What is needed
The records should be restated exactly from their first line through the line with "You are a computer-use" in it.

── Data records ──

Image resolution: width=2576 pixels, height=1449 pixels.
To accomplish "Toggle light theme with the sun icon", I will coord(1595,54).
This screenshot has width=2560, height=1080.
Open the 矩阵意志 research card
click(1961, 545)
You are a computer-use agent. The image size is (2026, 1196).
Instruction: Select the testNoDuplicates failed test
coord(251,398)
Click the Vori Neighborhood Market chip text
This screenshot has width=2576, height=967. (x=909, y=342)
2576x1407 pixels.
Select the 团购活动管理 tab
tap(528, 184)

───

Response to the task
Image resolution: width=2576 pixels, height=1449 pixels.
To accomplish "Toggle light theme with the sun icon", I will coord(1595,54).
This screenshot has width=2560, height=1080.
Open the 矩阵意志 research card
click(1961, 545)
You are a computer-use agent. The image size is (2026, 1196).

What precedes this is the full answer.